Variations in Circulating Tumor Microenvironment-Associated Proteins in Non-Muscle Invasive Bladder Cancer Induced by Mitomycin C Treatment

Abstract

Mitomycin C (MMC) is a widely employed chemotherapeutic agent, particularly in non-muscle invasive bladder cancer (NMIBC), where it functions by inducing DNA cross-linking and promoting tumor cell apoptosis. However, the tumor microenvironment (TME) significantly influences the therapeutic efficacy of MMC. Among the key regulators within the TME, the complement system and the coagulation pathway play a crucial role in modulating immune responses to cancer therapies, including MMC. This article explores the interaction between platinum nanoparticles (PtNPs) with human serum (HS) of NMIBC patients (T1 and Ta subtypes) at three different points: before the chemotherapy instillation of MMC (t₀) and three (t₃) and six months (t₆) after the treatment with MMC. This novel nanoproteomic strategy allowed the identification of a TME proteomic signature associated with the response to MMC treatment. Importantly, two proteins involved in the immune response were found to be deregulated across all patients (T1 and Ta subtypes) during MMC treatment: prothrombin (F2) downregulated and complement component C7 (C7) upregulated. By understanding how these biomarker proteins interact with MMC treatment, novel therapeutic strategies can be developed to enhance treatment outcomes and overcome resistance in NMIBC.

Keywords: SWATH-MS; complement system; mitomycin C (MMC); non-muscle invasive bladder cancer (NMIBC); platinum nanoparticles (PtNPs); protein corona (PC); tumor microenvironment (TME).

Figure 1

Diagrammatic overview of the protocol for PC assembly on PtNPs (2.40 ± 0.30 nm), following ex vivo incubation with HS from n = 42 healthy controls (HCs) and n = 42 NMIBC patients. Samples were collected at baseline (t₀, pre-treatment) and three (t₃) and six months (t₆) post-mitomycin C (MMC) instillation.

Figure 2

Flowchart depicting the general pretreatment, depletion with DDT, and alkylation with IAA of human serum samples before the incubation with PtNPs (2.40 ± 0.30 nm) for the PC formation.

Figure 3

Venn diagram depicting the overlap and subtype-specific differentially expressed serum proteins adsorbed onto PtNPs (2.40 ± 0.30 nm) after 30 min ex vivo incubation with HS from NMIBC patients of subtypes T1 and Ta (data for the T1 subtype are highlighted in blue color and for the Ta subtype in orange).

What this exercise asks:
- a) According to the bladder cancer text, which two proteins were deregulated across all patients during mitomycin C treatment, and how did each change?
- b) Print the bladder cancer text between "Keywords: SWATH-MS; complement" and "C (MMC) instillation.", inclusive.

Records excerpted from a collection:
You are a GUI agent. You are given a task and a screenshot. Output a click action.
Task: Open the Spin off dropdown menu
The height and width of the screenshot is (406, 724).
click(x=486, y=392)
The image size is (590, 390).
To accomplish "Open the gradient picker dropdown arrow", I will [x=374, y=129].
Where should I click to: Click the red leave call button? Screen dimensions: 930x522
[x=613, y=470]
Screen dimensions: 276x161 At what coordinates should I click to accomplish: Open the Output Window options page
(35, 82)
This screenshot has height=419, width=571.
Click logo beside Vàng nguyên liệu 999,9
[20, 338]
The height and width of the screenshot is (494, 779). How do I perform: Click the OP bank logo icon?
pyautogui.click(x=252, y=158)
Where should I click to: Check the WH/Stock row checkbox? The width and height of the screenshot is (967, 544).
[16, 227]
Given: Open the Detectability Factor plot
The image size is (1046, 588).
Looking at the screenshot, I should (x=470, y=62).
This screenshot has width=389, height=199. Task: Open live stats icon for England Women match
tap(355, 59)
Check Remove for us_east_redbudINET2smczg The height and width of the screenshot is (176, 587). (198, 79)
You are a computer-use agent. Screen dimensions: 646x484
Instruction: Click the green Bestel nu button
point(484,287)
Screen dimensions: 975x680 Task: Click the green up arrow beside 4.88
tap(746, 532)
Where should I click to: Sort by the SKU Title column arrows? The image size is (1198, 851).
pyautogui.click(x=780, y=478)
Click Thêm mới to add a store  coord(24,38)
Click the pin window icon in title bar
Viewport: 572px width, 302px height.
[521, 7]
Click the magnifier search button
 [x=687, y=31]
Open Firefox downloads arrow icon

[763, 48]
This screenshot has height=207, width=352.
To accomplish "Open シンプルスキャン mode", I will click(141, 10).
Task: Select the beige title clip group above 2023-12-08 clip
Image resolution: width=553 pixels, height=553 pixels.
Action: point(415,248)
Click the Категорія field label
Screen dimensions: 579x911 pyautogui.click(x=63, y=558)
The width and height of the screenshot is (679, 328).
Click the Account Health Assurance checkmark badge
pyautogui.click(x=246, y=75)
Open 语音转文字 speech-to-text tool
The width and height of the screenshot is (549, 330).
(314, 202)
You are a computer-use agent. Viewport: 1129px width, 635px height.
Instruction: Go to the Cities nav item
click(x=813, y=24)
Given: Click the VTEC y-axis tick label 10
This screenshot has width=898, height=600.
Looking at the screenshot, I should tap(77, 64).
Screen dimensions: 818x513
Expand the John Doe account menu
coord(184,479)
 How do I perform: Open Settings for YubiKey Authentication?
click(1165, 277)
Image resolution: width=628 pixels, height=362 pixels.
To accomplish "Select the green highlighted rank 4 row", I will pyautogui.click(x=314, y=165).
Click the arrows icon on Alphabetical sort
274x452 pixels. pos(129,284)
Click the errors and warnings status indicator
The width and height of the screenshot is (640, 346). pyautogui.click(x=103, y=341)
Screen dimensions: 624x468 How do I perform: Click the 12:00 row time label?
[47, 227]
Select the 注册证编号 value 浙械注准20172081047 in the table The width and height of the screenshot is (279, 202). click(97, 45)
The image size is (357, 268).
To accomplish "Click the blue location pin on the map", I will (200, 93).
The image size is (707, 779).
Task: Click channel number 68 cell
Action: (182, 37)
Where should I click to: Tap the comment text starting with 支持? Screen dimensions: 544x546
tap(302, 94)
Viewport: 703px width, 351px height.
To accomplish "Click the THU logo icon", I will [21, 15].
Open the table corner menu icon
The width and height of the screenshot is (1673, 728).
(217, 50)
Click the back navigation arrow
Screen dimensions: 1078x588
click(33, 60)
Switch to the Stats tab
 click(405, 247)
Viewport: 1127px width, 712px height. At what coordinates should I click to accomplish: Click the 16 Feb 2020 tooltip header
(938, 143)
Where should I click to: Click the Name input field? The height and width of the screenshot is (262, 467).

Exercise responses:
- a) Prothrombin (F2) was downregulated and complement component C7 (C7) was upregulated.

- b)
Keywords: SWATH-MS; complement system; mitomycin C (MMC); non-muscle invasive bladder cancer (NMIBC); platinum nanoparticles (PtNPs); protein corona (PC); tumor microenvironment (TME).

Figure 1

Diagrammatic overview of the protocol for PC assembly on PtNPs (2.40 ± 0.30 nm), following ex vivo incubation with HS from n = 42 healthy controls (HCs) and n = 42 NMIBC patients. Samples were collected at baseline (t₀, pre-treatment) and three (t₃) and six months (t₆) post-mitomycin C (MMC) instillation.